| Instrucciones |
a: Transcribe de la reseña de Trainspotting el fragmento que va de "Duración: 90 minutos" a "justifica tanto alboroto.".
b: Según la reseña de Trainspotting, ¿quién firmó el guión de la película?

| Texto de origen |
────

Dirección: Danny Boyle

Guión: John Hodge, sobre novella de Irvine Welsh. Fotografía: Brian Tufano. Música: Iggy Pop, Lou Reed, Blur, New Order, Brian Eno, Elastica. Damon Albarn, Primal Scream. Producción: Andrew MacDomald. Elenco: Ewan McGregor, Robert Carlyle, Jonny Lee Miller, Ewen Bremner, Kelly MacDonald, Kevin McKidd, Peter Mullan, James Cosmo, Eileen Nicholas, Susan Vidler, Pauline Lynch.

Duración: 90 minutos

Hoy resulta casi inverosímil que esta película haya generado hace un cuarto de siglo varias indignaciones puritanas, pedidos de prohibición y otras turbulencias, todo lo cual por cierto ayudó a la promoción de la película. Lo que se ve en la pantalla no justifica tanto alboroto.
A partir de la elogiada novela de Irvine Welsh, la película cuenta el caso del heroinómano (Ewan McGregor) que a cada rato amaga romper con su adicción, pero vuelve a ella, acompañado por un grupo de amigos extravagantes. Algún giro dramático, un más bien inútil acercamiento a un programa de rehabilitación, los vaivenes de la relación con una adolescente y hasta una vuelta de tuerca final que involucra una fortuna en estupefacientes, provocarán algún cambio en la conducta del personaje.
Habría que discutir la afirmación que ha circulado respecto al film en el sentido de que estará proponiendo la droga como una “opción alternativa”. Si algo dice Trainspotting, luego de afirmar que el consumismo de la sociedad “normal” no ofrece salidas, es que esa alternativa tampoco existe: los datos de padecimiento y tragedia con que el libreto castiga a algunos de sus adictos pueden desestimular a cualquiera que pensara en echar mano a la hipodérmica. Sin editoriales, sin alardes, con una suerte de tranquila desesperación, lo que sugiere el film es que a la larga da lo mismo estar “adentro” o “afuera” de la cosa: no parece casual, por ejemplo, que el más peligroso y violento de los compañeros del protagonista no sea un adicto, o al menos o un adicto a las drogas ilegales, aunque con toda deliberación el film lo muestra casi permanentemente con un cigarrillo en la boca o un vaso de whisky en la mano. En ambos lados de la línea (si es que a línea existe) quedan pocas esperanzas, aunque las escasas salidas se plantean, saludablemente, a nivel del contacto humano: el deseo de enamorarse, un gesto de amistad.

────

| Material proporcionado |

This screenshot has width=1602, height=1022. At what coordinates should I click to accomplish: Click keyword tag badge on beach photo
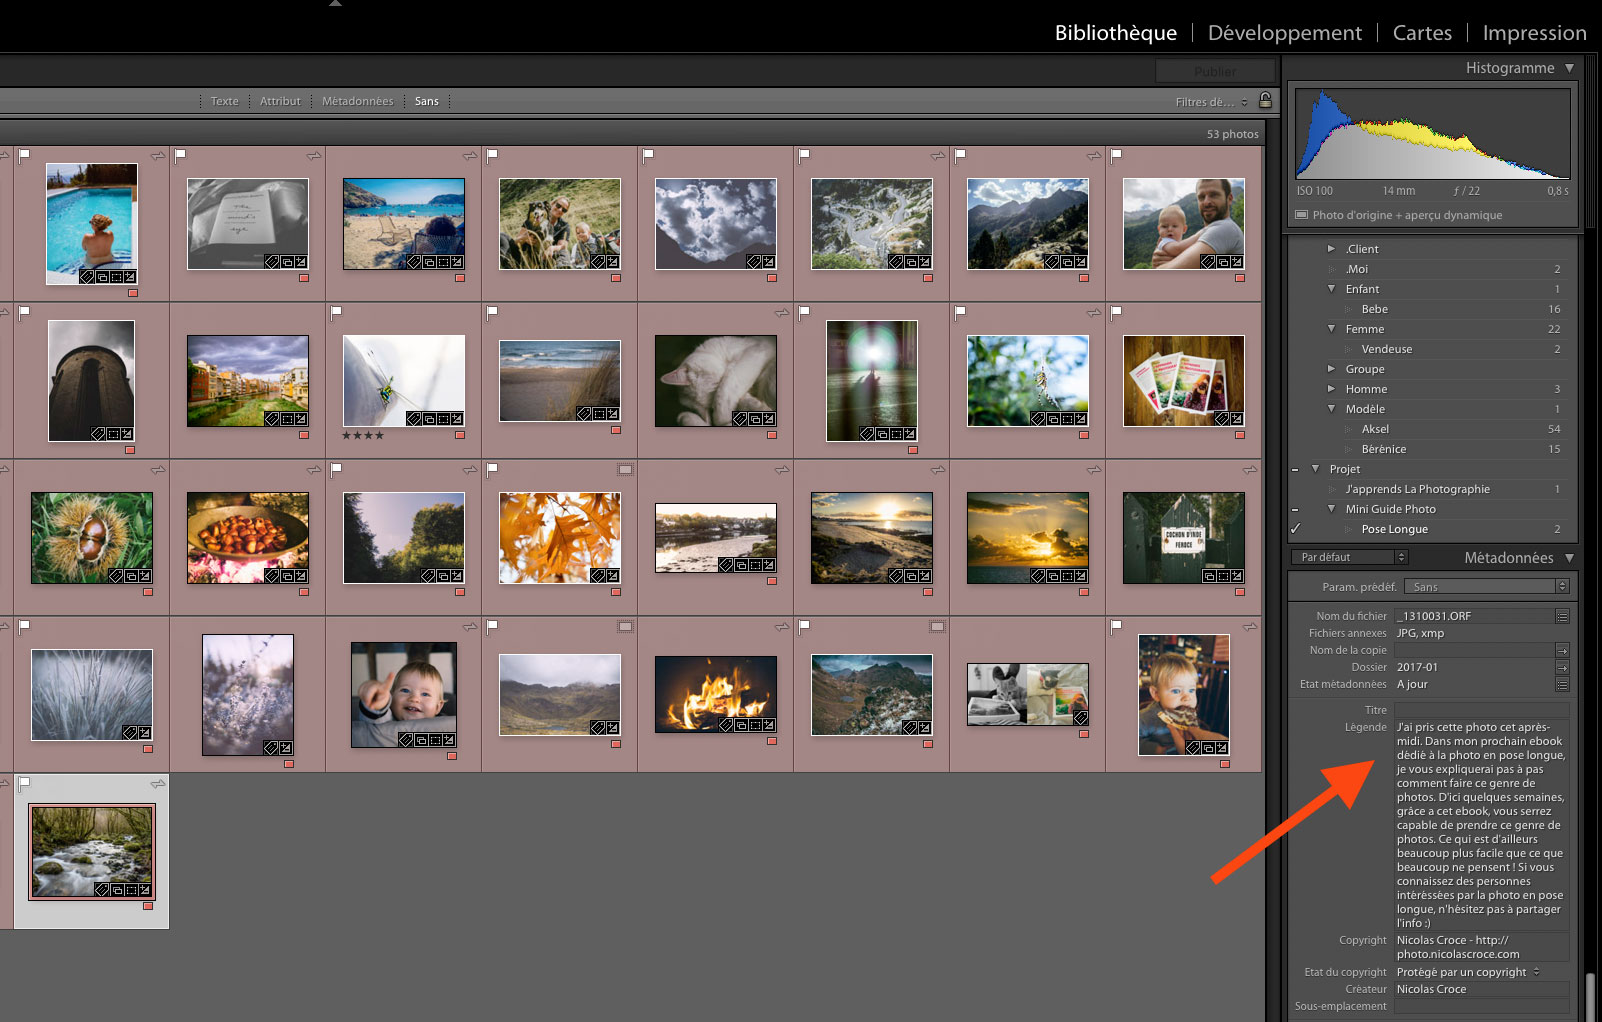pyautogui.click(x=413, y=262)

────

| Resultados por tarea |
a:
Duración: 90 minutos

Hoy resulta casi inverosímil que esta película haya generado hace un cuarto de siglo varias indignaciones puritanas, pedidos de prohibición y otras turbulencias, todo lo cual por cierto ayudó a la promoción de la película. Lo que se ve en la pantalla no justifica tanto alboroto.

b: John Hodge, sobre la novela de Irvine Welsh.